Saturday, March 2, 2013

Mark 5:26-30 Pressing Through


She had suffered a great deal from many doctors, and over the years she had spent everything she had to pay them, but she had gotten no better. In fact, she had gotten worse.  She had heard about Jesus, so she came up behind him through the crowd and touched his robe.  For she thought to herself, “If I can just touch his robe, I will be healed.”  Immediately the bleeding stopped, and she could feel in her body that she had been healed of her terrible condition. Jesus realized at once that healing power had gone out from him, so he turned around in the crowd and asked,  “Who touched my robe?” 

Observation
This woman's affliction made her ritually unclean because of her bleeding. Based on rules passed down from the Israelites track through the desert, she was to be removed from the city, not knowing if it would spread throughout the city. She respected that and abided by those rules. She was torn away from her city, broken, separate and alone. She lived away from her family, and they weren't allowed to even speak her name. She was lost in the land of nothing.
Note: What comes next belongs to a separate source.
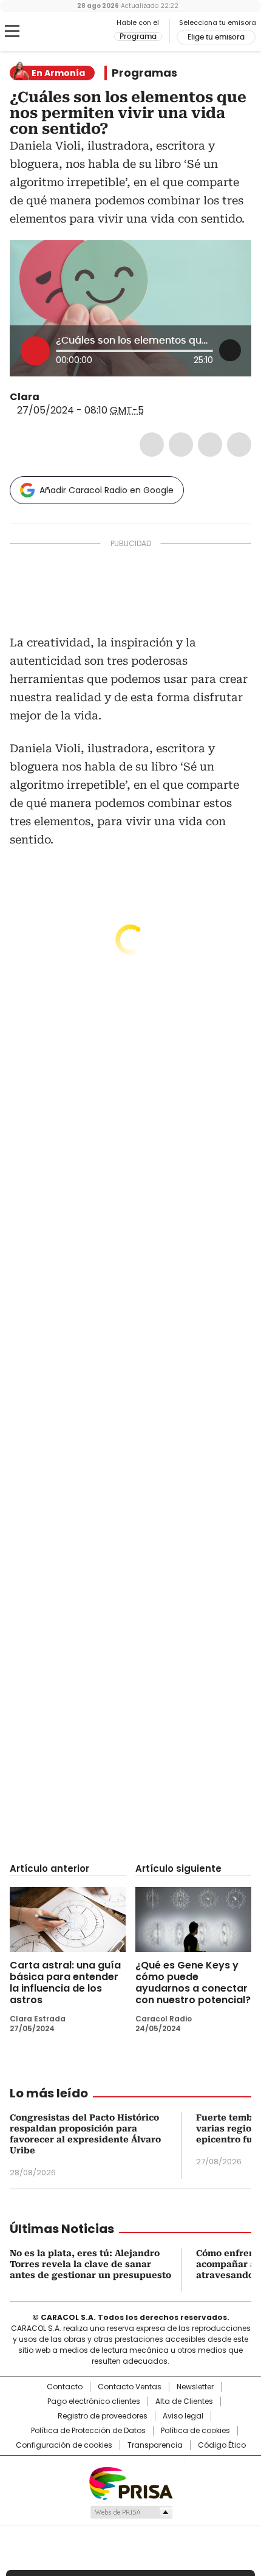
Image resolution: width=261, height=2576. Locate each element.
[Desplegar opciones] (230, 350)
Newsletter (195, 2387)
For twelve years she was exiled in this way, internally and externally. This woman hears about the Messiah and risks being stoned, beaten, and dragged outside the city again, all so that she can touch Jesus. 

Application
Can you imagine the battle of the mind she must have faced? Yet the desperation for change that she experienced was so much greater than her fear. Blessed are those who persevere, who press through (James 1:12). That is what she did, she pressed through, desperate for Jesus. If we were to see this now we would call it extreme, certainly the crowd around her then must have thought so. I bet if she would have shared her plans with her friends they would have told her to stop, maybe would have even held her back physically. She took one of the biggest risks of faith during Jesus's walk on earth. It is pressed upon my heart to not just casually read her story, but to really let it sink in.
Faith is risk. It is going against fear, persecution, affliction, and death for something different, for someone different. Faith is not fire insurance, it is a wholly and holy pressing past yourself and others into Christ for change. For most of us we can't make that faith step without first being in a position of desperation. Trials and suffering can cause us to do one of two things, isolate ourselves (which the widow was forced to do first) or press into Christ. I choose to press into Christ.

Prayer
Father, please remind me to press deeper into You through every trial, discomfort, persecution, or suffering that I encounter. Thank You Lord, for I desire more and more of You and less and less of me.